Natürlich gibt es immer Mittel und Wege und genau über diese Möglichkeiten wollte sich Paula mit unserer japanischen Kollegin, der einzigen Ausländerin, die noch länger im Resort lebte als Paula selbst, austauschen. Wahrscheinlich war Shoko darüber hinaus auch die Einzige, die genauso gewissenhaft arbeitete wie Paula, nur erledigte sie alles in einer solchen Ruhe, dass es die Wenigsten mitbekamen. Bedächtig säuberte sie die Ladeanschlüsse der Tauchlampen, während Paula das Zubehör in Boxen sortierte. Da ich meine Ausbildung ernst nahm, schaute ihnen aufmerksam zu.

Katz und Haus

Für Shoko war der Fall der Katze klar. Es war verboten, also machte man es nicht. Kein Grund, weiter darüber zu reden. Paula wollte sich nicht damit abfinden und jammerte vor sich hin. Prinzipiell hätte ich nichts gegen einen ausgefeilten Plan zum Katzenschmuggel gehabt, kannte mich aber im Zielgebiet nicht hinreichend aus. „Wie sieht es denn auf Nusa Lembongan aus? Gibt es viele andere Katzen oder gar Hunde?” wollte ich wissen. „Was ist mit Motorrädern?” Solche Gefahren kannte die Katze doch gar nicht. Sie lebte, von dem grauenvollen Namen Georgina abgesehen, offensichtlich ganz glücklich und zufrieden in höchst sicheren und entspannten, um nicht zu sagen, paradiesischen Zuständen.

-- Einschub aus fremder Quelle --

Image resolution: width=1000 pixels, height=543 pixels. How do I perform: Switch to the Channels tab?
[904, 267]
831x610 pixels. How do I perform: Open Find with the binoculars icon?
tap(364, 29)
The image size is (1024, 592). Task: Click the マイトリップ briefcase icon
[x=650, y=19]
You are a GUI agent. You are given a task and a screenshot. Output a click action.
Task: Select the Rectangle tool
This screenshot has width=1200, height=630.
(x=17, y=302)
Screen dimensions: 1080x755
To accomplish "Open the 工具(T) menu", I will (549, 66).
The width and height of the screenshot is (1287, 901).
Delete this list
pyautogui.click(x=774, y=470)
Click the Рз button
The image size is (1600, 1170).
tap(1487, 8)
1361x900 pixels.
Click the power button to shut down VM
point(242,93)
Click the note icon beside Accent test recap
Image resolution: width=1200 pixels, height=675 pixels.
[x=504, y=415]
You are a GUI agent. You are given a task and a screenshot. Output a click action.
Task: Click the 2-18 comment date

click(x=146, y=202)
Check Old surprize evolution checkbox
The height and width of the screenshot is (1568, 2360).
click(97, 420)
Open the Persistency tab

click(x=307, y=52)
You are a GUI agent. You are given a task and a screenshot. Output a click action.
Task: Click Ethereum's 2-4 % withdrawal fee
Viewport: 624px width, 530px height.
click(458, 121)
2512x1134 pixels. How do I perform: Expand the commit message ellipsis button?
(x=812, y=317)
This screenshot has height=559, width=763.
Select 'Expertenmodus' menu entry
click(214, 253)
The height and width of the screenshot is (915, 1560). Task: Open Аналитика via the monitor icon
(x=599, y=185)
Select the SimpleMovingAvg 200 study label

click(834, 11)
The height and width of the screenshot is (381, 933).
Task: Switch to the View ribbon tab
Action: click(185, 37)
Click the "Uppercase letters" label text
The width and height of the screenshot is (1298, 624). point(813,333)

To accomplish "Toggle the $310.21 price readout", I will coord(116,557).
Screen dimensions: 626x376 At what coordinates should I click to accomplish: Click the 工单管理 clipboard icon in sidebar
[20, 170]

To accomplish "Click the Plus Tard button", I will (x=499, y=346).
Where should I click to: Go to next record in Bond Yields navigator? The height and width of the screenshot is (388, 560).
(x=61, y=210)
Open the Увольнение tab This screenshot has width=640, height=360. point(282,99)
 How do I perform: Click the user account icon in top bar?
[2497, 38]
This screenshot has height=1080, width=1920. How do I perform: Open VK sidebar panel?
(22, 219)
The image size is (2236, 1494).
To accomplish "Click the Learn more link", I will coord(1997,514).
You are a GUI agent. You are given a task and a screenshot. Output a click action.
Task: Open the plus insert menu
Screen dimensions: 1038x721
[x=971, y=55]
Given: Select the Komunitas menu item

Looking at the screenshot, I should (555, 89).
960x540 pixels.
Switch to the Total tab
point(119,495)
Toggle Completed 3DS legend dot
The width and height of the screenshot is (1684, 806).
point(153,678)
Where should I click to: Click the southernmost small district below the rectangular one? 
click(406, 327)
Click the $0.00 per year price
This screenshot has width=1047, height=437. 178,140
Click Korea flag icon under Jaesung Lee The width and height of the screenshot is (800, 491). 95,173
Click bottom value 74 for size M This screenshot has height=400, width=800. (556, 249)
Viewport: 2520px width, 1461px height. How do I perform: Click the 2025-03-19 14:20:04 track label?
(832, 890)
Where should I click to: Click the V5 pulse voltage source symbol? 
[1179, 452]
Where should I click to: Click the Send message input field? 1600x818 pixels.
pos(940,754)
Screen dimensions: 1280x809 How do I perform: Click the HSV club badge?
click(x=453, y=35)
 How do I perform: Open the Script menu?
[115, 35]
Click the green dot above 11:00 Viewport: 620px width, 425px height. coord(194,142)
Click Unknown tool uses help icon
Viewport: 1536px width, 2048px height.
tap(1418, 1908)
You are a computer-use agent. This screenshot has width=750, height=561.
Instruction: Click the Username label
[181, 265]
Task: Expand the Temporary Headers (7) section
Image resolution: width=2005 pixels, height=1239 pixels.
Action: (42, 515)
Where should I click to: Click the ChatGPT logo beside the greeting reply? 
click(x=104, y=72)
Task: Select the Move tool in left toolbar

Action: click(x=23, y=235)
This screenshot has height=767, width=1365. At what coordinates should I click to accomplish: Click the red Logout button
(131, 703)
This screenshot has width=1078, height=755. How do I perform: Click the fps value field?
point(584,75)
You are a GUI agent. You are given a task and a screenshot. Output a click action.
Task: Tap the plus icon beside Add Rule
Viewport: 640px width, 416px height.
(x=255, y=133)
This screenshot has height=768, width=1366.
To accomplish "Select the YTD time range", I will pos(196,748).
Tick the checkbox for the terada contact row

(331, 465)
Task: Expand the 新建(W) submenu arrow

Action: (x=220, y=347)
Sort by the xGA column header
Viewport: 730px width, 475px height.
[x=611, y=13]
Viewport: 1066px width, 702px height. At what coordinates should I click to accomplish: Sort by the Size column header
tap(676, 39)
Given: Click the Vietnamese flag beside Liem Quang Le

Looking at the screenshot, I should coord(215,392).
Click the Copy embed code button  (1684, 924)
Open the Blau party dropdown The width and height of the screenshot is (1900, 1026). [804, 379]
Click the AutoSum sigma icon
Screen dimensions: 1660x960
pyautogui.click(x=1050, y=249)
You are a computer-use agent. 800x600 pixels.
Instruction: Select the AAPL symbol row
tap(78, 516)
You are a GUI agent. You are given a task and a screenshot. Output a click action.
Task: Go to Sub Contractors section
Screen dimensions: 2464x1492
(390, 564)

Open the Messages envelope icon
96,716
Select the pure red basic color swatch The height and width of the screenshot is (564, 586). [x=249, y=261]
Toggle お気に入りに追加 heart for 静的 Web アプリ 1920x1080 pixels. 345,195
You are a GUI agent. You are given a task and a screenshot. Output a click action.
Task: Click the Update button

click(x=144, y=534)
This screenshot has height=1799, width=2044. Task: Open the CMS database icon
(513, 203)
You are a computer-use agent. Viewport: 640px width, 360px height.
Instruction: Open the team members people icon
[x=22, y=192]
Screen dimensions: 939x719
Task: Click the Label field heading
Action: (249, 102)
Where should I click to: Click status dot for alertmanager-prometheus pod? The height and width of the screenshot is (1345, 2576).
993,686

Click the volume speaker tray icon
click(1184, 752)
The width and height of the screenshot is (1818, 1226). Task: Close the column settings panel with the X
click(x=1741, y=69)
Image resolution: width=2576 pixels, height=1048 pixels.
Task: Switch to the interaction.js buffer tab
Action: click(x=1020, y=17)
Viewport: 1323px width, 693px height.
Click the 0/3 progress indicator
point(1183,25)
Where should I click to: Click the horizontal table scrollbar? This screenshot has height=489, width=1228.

Katzen sind territorial und viel weniger an Menschen gebunden, als wir das gerne hätten, war meine Meinung. „Wenn du die Katze mitnimmst, tust du ihr damit keinen Gefallen, du machst das alleine für dich.” Paula riss ihre Augen auf. Vielleicht hätte ich die Botschaft etwas netter verpacken sollen. Kein Wunder, dass einige Kollegen sich fürchteten, die Deutschen nach ihrer Meinung zu fragen und sei es nur so etwas Simples wie: „Wie war das Tauchen?”

Immerhin rückte Paula nun damit heraus, dass die Katze vor ihr bereits eine andere Mitbewohnerin hatte. „Da hast du es,” kombinierte ich, „finde einfach jemanden, der sich um Georgina kümmert.” Schon wieder schaute mich Paula mit ihren großen Augen an. „Aber wen denn?” Für einen kurzen Moment fragte ich mich, ob sie dieses Thema ganz bewusst in meiner Gegenwart angeschnitten hatte. Shoko lebte bereits mit einem fetten Kater, von allen nur Muffin genannt. Nichtsdestotrotz versprach ich Paula, dass ich Yoeri fragen würde, ob wir die Katze zu uns nehmen könnten. Ihn zu erweichen, war der leichteste Teil des gesamten Adoptionsprozess‘.

Das Vorspiel

Langsam führte uns Paula in die Welt der Katze ein. Georgina war eine relativ schlanke, rot-weiß getigerte Katze, eine eher seltene Farbgebung unter den weiblichen Mitgliedern der Familie Felidae. Als weitere Besonderheit hatte sie einen langen, fast komplett geraden Schwanz, nur das allerletzte Stückchen, vielleicht ein Zentimeter, war zur Seite abgeknickt, was ihm ein wenig die Form eines Fragezeichen verlieh. Auf Inseln kommt es zu recht ausgeprägtem Inzest unter den Haustieren und als erste genetischen Defekte schleichen sich bei der Katzenpopulation deformierte Schwänze ein. Viele Touristen denken fälschlicherweise, dass die Tiere misshandelt wurden, denn manche haben quasi gar keinen Schwanz oder eine Art verdrehtes Knäuel.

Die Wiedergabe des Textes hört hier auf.